Supported bythe Innovative Talents Promotion Program-Youth Science and Technology Star Project, No. 2019KJXX-086; Shaanxi Provincial Natural Science Basic Research Foundation of China, No. 2019JM-376; and National Nature Science Foundation of China, No. 81970929.
Informed consent statement: The patient provided informed written consent prior to study enrollment.
Conflict-of-interest statement: The authors declare that there are no conflicts of interest regarding the publication of this paper.
CARE Checklist (2016) statement: The authors have read the CARE Checklist (2016), and the manuscript was prepared and revised according to the CARE Checklist (2016).

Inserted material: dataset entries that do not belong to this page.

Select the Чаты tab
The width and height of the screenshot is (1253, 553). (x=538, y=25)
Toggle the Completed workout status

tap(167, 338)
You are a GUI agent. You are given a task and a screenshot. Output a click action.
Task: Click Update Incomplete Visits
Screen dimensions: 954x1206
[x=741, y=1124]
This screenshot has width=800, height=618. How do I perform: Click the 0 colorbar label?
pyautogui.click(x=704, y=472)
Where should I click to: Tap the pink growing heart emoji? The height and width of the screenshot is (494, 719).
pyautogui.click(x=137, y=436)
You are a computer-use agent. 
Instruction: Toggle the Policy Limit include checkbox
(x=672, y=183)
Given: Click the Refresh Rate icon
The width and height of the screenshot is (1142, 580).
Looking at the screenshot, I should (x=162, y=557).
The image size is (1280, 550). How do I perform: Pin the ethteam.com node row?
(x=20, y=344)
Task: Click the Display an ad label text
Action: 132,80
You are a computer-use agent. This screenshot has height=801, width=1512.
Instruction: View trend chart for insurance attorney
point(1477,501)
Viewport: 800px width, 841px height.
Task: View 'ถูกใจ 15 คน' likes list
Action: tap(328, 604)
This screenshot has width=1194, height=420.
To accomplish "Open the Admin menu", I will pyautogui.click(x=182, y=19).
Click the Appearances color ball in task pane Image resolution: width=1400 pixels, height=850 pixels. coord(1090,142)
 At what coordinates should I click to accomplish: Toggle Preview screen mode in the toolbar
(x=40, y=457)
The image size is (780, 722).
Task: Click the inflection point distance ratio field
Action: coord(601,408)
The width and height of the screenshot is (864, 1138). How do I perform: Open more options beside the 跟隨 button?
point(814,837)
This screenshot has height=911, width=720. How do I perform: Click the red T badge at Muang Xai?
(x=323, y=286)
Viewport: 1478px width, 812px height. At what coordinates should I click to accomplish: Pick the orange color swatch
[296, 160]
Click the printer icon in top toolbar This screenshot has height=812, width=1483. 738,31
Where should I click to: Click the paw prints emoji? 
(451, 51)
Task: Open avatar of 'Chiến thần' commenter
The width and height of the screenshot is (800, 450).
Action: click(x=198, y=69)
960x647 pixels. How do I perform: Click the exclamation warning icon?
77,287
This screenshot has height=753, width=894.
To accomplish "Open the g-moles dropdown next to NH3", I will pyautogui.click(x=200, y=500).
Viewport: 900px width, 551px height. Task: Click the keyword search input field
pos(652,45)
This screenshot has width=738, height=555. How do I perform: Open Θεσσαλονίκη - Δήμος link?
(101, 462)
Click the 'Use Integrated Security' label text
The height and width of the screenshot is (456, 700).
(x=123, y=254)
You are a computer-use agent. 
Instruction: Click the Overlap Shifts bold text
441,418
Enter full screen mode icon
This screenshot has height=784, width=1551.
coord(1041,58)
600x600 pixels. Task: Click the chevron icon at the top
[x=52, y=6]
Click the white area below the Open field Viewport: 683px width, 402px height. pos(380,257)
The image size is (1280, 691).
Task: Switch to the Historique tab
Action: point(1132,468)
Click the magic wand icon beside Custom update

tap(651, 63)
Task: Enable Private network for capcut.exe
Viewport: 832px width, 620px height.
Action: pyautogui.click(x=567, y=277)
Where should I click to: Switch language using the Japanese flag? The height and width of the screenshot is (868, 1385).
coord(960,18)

Open-Access: This article is an open-access article that was selected by an in-house editor and fully peer-reviewed by external reviewers. It is distributed in accordance with the Creative Commons Attribution NonCommercial (CC BY-NC 4.0) license, which permits others to distribute, remix, adapt, build upon this work non-commercially, and license their derivative works on different terms, provided the original work is properly cited and the use is non-commercial. See: https://creativecommons.org/Licenses/by-nc/4.0/
Corresponding author: Wen-Kai Jiang, PhD, Associate Chief Physician, Associate Professor, Department of Operative Dentistry and Endodontics, School of Stomatology, The Fourth Military Medical University, No. 145 Western Changle Road, Xi’an 710032, Shaanxi Province, China. Jiangw6@cardiff.ac.uk
Received: March 17, 2022 Peer-review started: March 17, 2022 First decision: May 12, 2022 Revised: May 20, 2022 Accepted: July 11, 2022 Article in press: July 11, 2022 Published online: August 16, 2022
Fused teeth usually involve several complications, such as the development of caries in the groove between fused crowns, tooth impaction, diastemas, aesthetic and periodontal problems, and pulpal pathosis, due to the complex anatomical structure of fused teeth. A thorough diagnosis is paramount to forming an accurate treatment plan and obtaining a favourable prognosis. With the advent of cone-beam computed tomography (CBCT), accurate 3-dimensional images of teeth and their surrounding dentoalveolar structures can now be readily obtained, and the technology can accurately provide a minimally invasive approach to acquire detailed diagnostic information. Therefore, we utilize CBCT data herein to generate a digital model for the infected region in a patient, and this model enables us to better plan the management of his case.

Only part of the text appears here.